Archive for January 13, 2009

Heart throbs

“Are you and your husband good Christians?” the plumber, a very young man, asked last Friday when  he came out to fix a leak. Since I’m a very literal person, I always have a hard time with that question - am I Christ-like??? I so desire to be but always wonder if someone has to ask then AM I? Since the poor guy had only met me minutes before I didn’t get into that theological line but answered, “Yes, we’re Christians, but good? Only good through the righteous blood of Jesus.”

My next normal tendency is to start rambling but I’m trying to live the KYMS system. Keep Your (my) Mouth Shut. I seldom make it but that day I turned back to him and asked, “And you? Are you a Christian?” He looked sheepish and mumbled, “Well, I am and I’m not. You know what I mean.” KYMS was still working… “No, I don’t know what you mean. What do you mean?”

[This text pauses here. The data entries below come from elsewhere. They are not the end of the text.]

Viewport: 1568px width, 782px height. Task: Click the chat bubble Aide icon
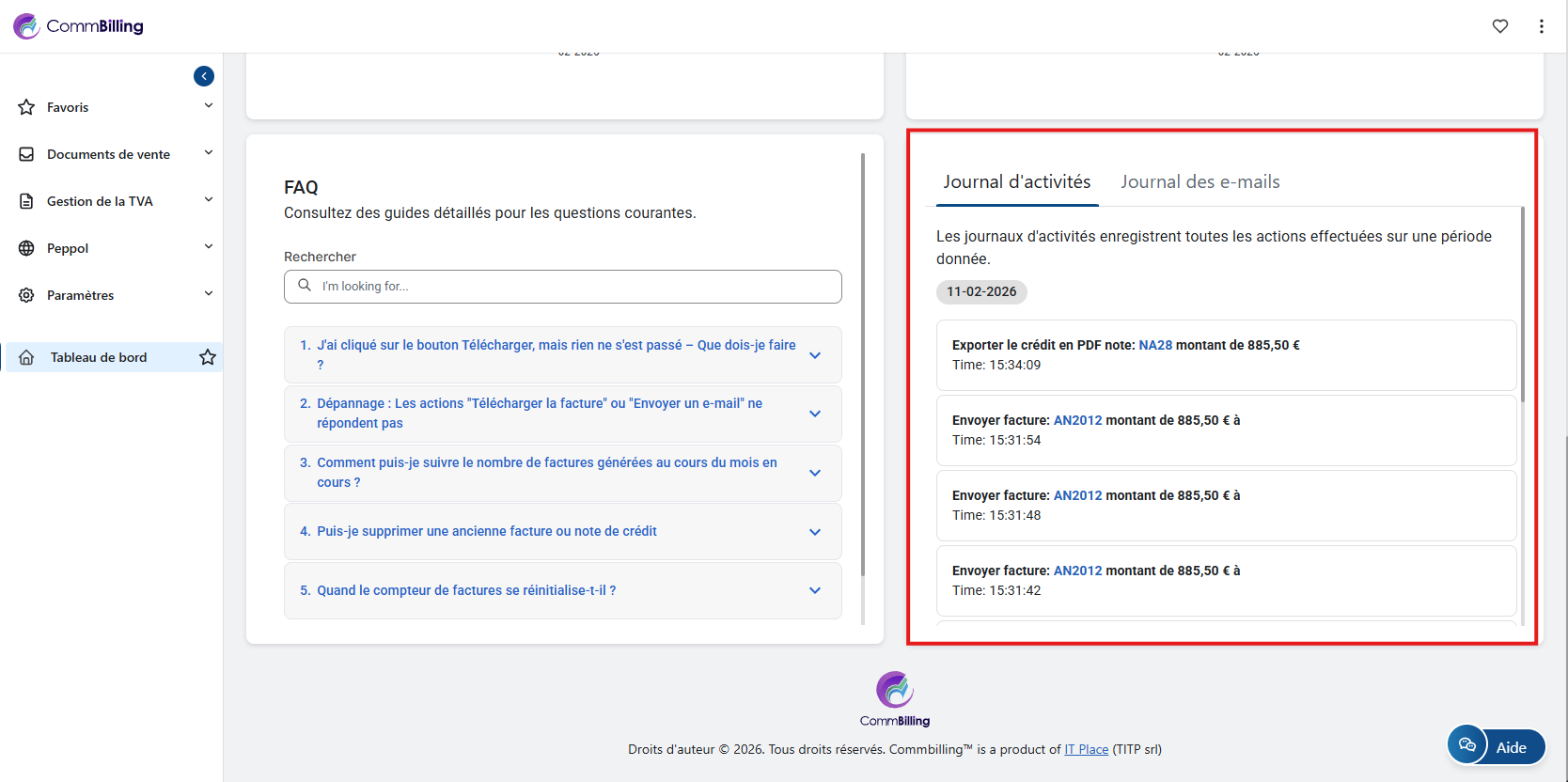(x=1467, y=746)
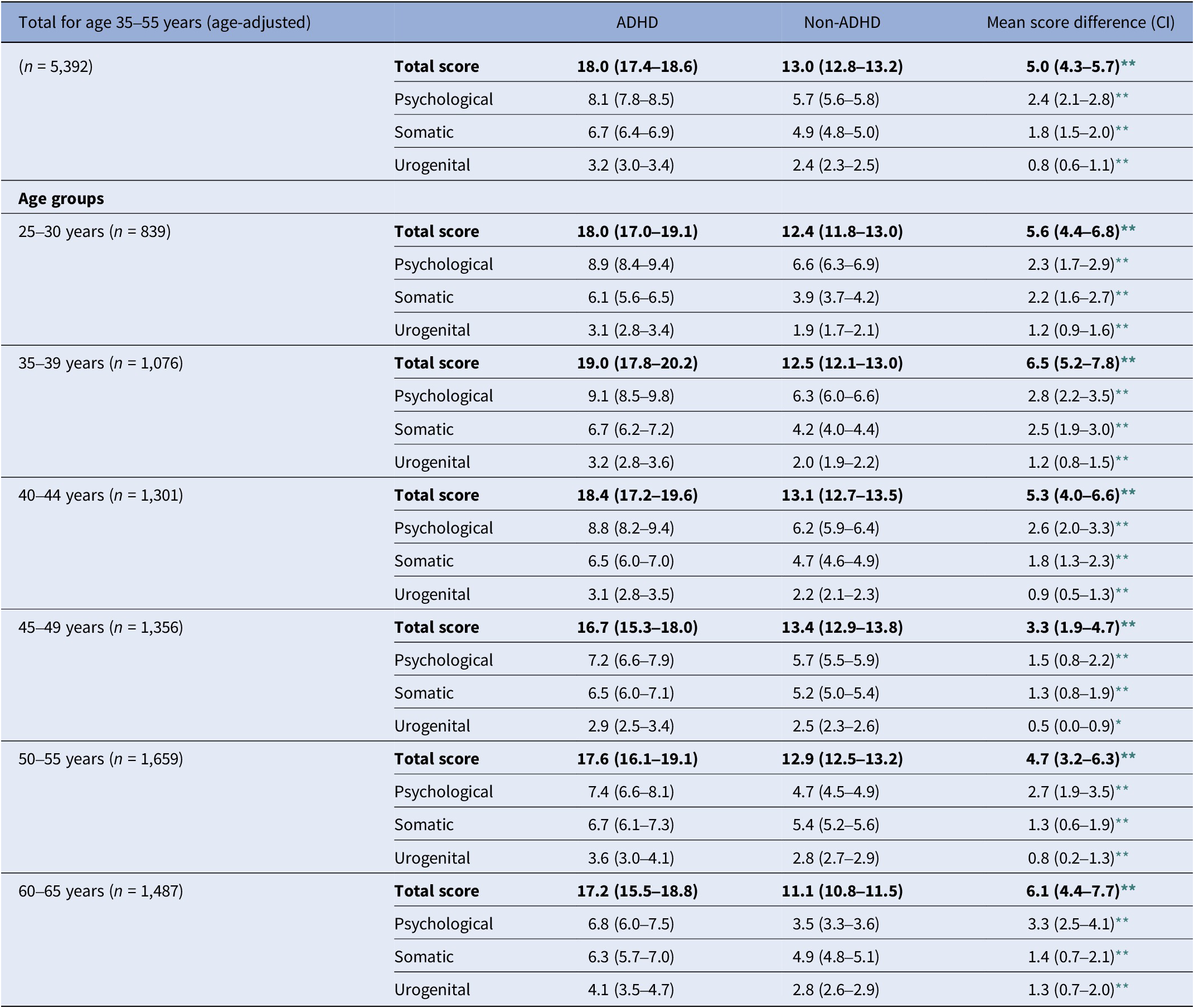Screen dimensions: 1194x1008
Task: Click the Mean score difference (CI) header
Action: tap(1080, 22)
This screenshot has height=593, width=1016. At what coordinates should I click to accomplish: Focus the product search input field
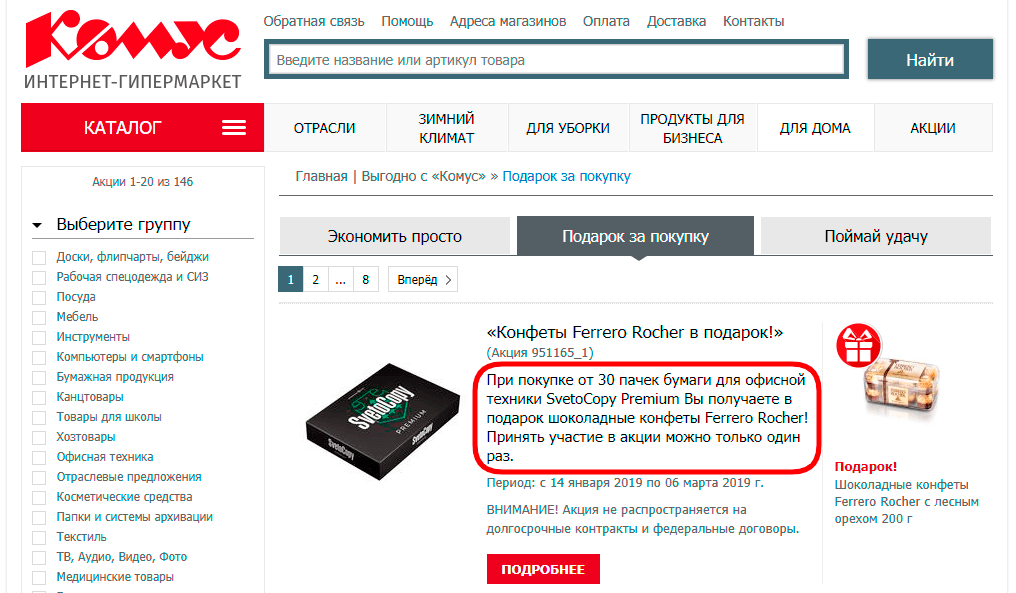coord(556,60)
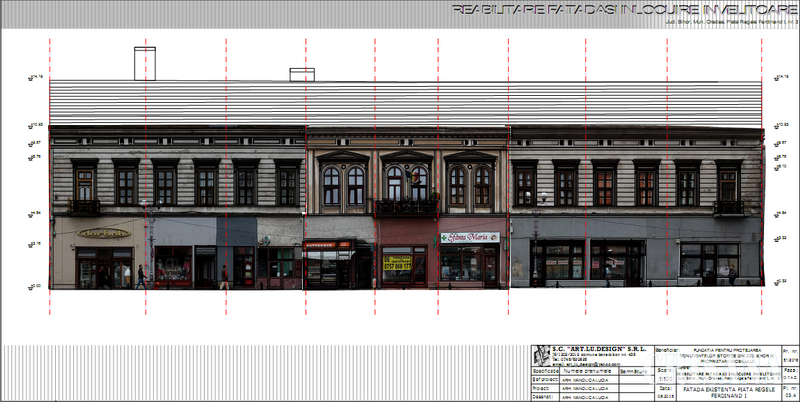Select the short chimney near the roof center
The width and height of the screenshot is (800, 402).
click(x=301, y=74)
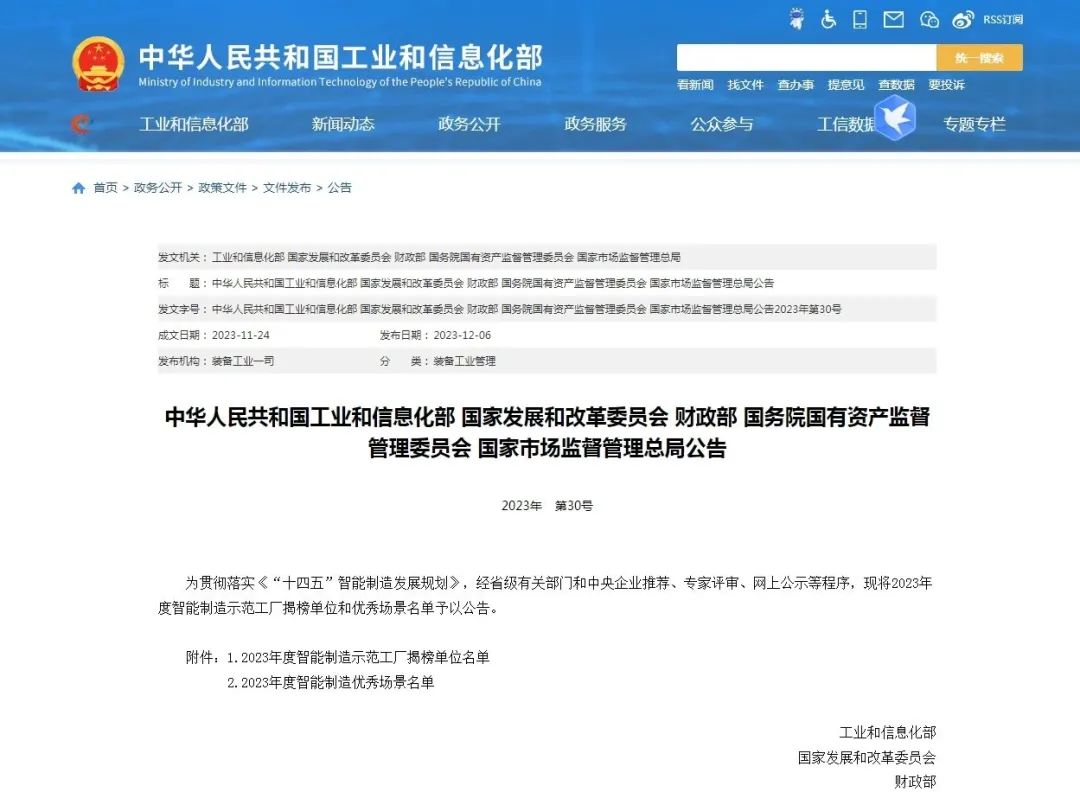Click the blue bird hexagon icon
Image resolution: width=1080 pixels, height=792 pixels.
[895, 118]
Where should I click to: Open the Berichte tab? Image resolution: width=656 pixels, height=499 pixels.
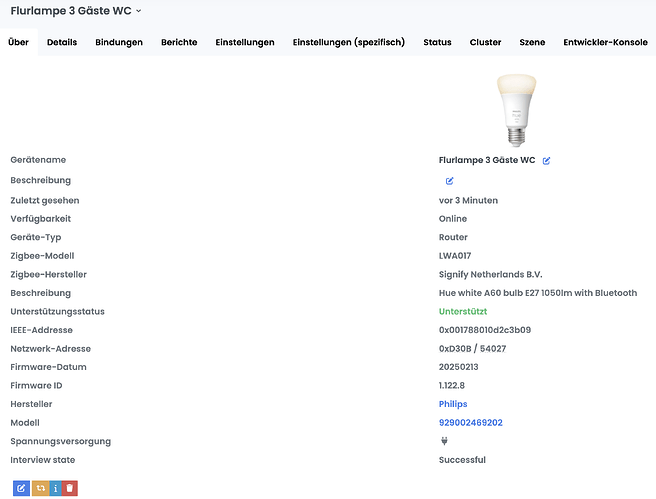(x=179, y=42)
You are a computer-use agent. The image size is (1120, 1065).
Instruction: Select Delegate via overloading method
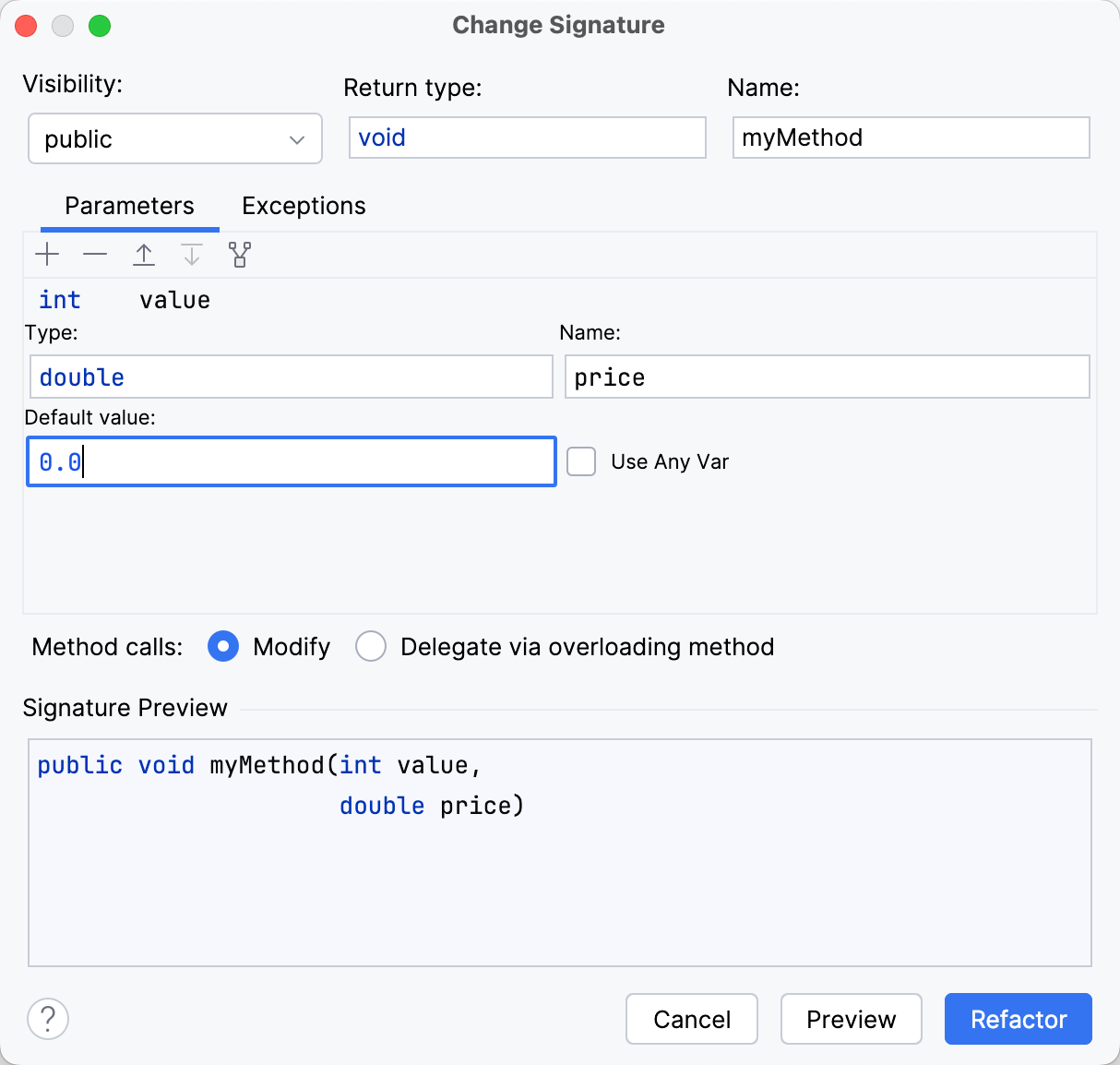point(371,646)
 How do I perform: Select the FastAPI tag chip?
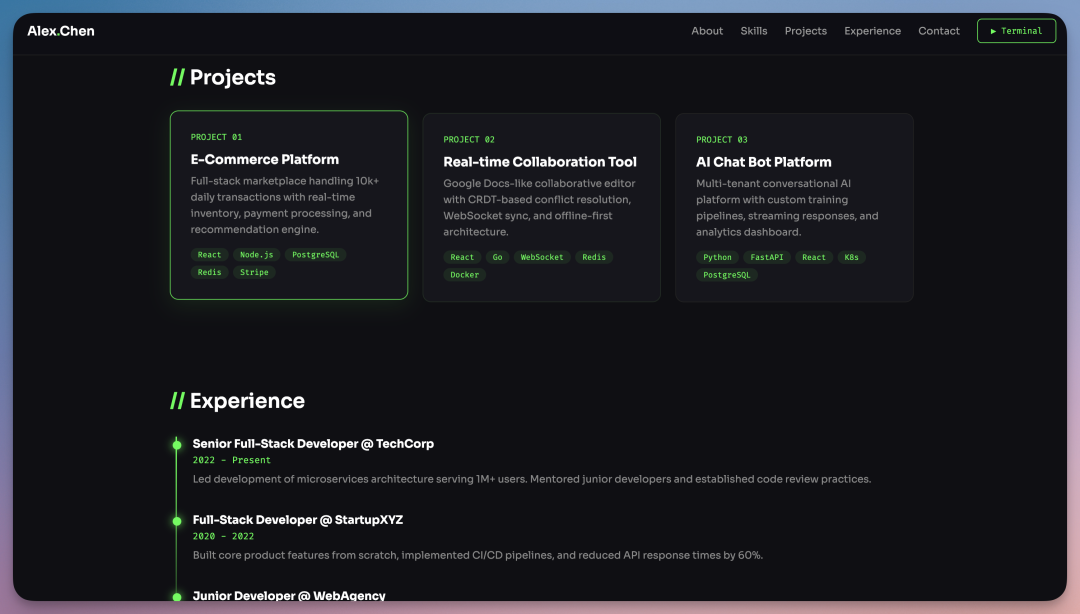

He proceeded to tell me how he was raised in church and KNEW God but wasn’t living right and if he died he doubted if he’d ‘make it.’ I said he didn’t have to doubt and he started back peddling with “My parents go to church and I  tell them don’t preach at me.” He put his hands out as if to stop any words I might say. And all I had to tell him was God loved him, no preaching, just God loved him and wanted a relationship with him; that it’s not about religion.

Today my heart still hurts for him.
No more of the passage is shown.